Mc 4, 35-41
In quel giorno, venuta la sera, Gesù disse ai suoi discepoli: “Passiamo all’altra riva”. E, congedata la folla, lo presero con sé, così com’era, nella barca. C’erano anche altre barche con lui. Ci fu una grande tempesta di vento e le onde si rovesciavano nella barca, tanto che ormai era piena. Egli se ne stava a poppa, sul cuscino, e dormiva. Allora lo svegliarono e gli dissero: “Maestro, non t’importa che siamo perduti?”. Si destò, minacciò il vento e disse al mare: “Taci, calmati!”. Il vento cessò e ci fu grande bonaccia. Poi disse loro: “Perché avete paura? Non avete ancora fede?”. E furono presi da grande timore e si dicevano l’un l’altro: “Chi è dunque costui, che anche il vento e il mare gli obbediscono?”.

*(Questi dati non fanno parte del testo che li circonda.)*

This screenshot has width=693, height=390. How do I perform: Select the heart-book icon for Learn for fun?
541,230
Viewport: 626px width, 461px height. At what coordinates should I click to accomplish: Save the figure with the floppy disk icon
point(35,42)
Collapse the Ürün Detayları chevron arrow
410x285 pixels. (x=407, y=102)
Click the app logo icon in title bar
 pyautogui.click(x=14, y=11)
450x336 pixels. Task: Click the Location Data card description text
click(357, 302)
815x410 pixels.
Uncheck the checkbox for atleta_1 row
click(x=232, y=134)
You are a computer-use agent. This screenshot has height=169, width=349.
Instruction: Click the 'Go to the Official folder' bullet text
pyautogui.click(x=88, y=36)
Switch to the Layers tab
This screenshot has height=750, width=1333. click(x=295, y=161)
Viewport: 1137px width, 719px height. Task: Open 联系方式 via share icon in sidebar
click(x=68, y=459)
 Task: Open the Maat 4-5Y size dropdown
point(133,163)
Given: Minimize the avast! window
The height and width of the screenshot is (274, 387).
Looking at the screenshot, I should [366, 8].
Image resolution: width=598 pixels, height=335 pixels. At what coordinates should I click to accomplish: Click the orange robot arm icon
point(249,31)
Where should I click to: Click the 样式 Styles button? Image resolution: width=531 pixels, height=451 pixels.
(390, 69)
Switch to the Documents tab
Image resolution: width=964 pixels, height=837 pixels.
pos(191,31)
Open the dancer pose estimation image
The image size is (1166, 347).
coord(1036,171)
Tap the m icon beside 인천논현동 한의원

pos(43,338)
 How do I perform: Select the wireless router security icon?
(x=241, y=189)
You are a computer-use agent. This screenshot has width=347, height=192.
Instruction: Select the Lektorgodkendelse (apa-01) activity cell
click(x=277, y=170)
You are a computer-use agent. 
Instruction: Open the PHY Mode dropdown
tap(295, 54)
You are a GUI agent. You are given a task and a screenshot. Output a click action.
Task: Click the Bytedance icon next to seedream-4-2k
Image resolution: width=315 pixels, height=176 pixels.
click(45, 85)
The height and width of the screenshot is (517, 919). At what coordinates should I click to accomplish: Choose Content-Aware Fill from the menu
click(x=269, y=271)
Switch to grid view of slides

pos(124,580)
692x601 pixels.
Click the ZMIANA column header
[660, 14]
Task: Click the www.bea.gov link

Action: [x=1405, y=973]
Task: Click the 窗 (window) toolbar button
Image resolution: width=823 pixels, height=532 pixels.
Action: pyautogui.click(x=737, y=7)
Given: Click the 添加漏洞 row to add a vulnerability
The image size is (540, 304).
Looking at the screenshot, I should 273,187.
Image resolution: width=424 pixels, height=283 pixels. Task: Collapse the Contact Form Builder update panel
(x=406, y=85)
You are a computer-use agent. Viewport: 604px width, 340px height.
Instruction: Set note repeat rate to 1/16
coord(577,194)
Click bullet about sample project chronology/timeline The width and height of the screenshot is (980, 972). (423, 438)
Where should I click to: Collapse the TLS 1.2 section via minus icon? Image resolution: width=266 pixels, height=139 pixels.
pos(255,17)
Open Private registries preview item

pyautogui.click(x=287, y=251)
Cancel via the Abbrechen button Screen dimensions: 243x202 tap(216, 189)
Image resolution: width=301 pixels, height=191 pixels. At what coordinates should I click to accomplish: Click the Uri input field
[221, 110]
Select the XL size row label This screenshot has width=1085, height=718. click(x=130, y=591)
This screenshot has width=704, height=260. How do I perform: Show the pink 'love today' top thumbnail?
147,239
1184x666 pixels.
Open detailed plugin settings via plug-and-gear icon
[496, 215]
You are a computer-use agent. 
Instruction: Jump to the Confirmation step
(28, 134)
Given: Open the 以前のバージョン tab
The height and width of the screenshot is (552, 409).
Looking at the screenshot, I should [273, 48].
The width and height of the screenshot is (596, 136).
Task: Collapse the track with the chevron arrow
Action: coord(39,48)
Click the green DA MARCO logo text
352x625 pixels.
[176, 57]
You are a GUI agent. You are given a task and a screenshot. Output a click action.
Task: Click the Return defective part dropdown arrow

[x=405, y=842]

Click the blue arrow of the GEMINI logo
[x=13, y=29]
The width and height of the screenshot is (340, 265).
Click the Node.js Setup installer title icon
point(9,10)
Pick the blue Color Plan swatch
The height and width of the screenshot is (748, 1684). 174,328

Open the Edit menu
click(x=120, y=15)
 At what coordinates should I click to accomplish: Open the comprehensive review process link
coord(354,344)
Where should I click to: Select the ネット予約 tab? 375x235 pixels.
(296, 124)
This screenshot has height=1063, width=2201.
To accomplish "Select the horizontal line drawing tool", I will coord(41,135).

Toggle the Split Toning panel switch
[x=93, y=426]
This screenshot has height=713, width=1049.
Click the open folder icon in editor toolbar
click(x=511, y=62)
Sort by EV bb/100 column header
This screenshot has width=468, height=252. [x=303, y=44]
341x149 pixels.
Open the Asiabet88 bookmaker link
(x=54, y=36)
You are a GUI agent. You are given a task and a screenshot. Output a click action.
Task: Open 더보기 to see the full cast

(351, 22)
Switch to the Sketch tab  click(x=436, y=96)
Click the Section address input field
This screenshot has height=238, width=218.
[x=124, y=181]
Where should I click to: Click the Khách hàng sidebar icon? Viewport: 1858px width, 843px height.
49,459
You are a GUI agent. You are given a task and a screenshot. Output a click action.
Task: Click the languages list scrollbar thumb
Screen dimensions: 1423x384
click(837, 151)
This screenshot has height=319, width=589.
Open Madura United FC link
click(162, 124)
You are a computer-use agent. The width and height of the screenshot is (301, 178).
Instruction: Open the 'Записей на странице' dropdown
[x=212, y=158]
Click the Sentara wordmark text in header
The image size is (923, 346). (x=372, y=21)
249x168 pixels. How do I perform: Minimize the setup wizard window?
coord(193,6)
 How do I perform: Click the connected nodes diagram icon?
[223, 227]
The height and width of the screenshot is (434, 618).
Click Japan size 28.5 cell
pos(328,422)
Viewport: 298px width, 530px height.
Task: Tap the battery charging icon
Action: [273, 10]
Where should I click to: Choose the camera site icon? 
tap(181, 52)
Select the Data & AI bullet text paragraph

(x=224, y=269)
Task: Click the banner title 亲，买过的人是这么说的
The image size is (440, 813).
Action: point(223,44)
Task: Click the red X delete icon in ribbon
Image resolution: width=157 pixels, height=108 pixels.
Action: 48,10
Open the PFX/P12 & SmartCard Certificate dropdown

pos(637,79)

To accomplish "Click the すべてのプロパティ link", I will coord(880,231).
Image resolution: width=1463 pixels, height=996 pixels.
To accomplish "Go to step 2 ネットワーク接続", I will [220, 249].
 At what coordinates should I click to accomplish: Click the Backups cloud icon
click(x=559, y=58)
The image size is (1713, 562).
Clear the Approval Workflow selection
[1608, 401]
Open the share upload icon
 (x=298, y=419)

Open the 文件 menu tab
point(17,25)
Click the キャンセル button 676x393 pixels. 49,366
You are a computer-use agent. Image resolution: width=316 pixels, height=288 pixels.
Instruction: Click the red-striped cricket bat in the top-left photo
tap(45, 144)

Nell’episodio della tempesta sedata scopriamo come Gesù riveli la propria identità ai Suoi a poco a poco e, spesso, più attraverso i gesti che le parole. Infatti, nel momento del pericolo, quando i discepoli temono addirittura per la propria vita, il Maestro dorme placidamente sull’imbarcazione agitata dalle onde. In questa figura dobbiamo saper scorgere la metafora della nostra esistenza, soprattutto nei momenti di prova e di difficoltà, allorché ci sembra che non vi siano più vie di uscita. Allora dovremmo ripensare a questa pagina evangelica e trarre da essa il conforto necessario e la speranza certa che il Signore non ci abbandonerà! Il rimprovero rivolto ai discepoli, infatti, non è tanto in merito al credere che Gesù potesse sedare o meno la tempesta, quanto per aver dubitato che sarebbe intervenuto in loro aiuto. Questo è il dubbio che non può e non deve trovare spazio nel cuore di un vero credente. Così deve essere per noi: quale che sia la situazione in cui ci troviamo, non temere, ma continuare ad avere fede, sapendo che la sola certezza della presenza di Cristo, vivo e vero, accanto a noi dovrebbe essere più che sufficiente per fugare ogni paura. Ma noi possiamo dire, oggi, di avere una simile fede? Chiediamo questa grazia a Gesù!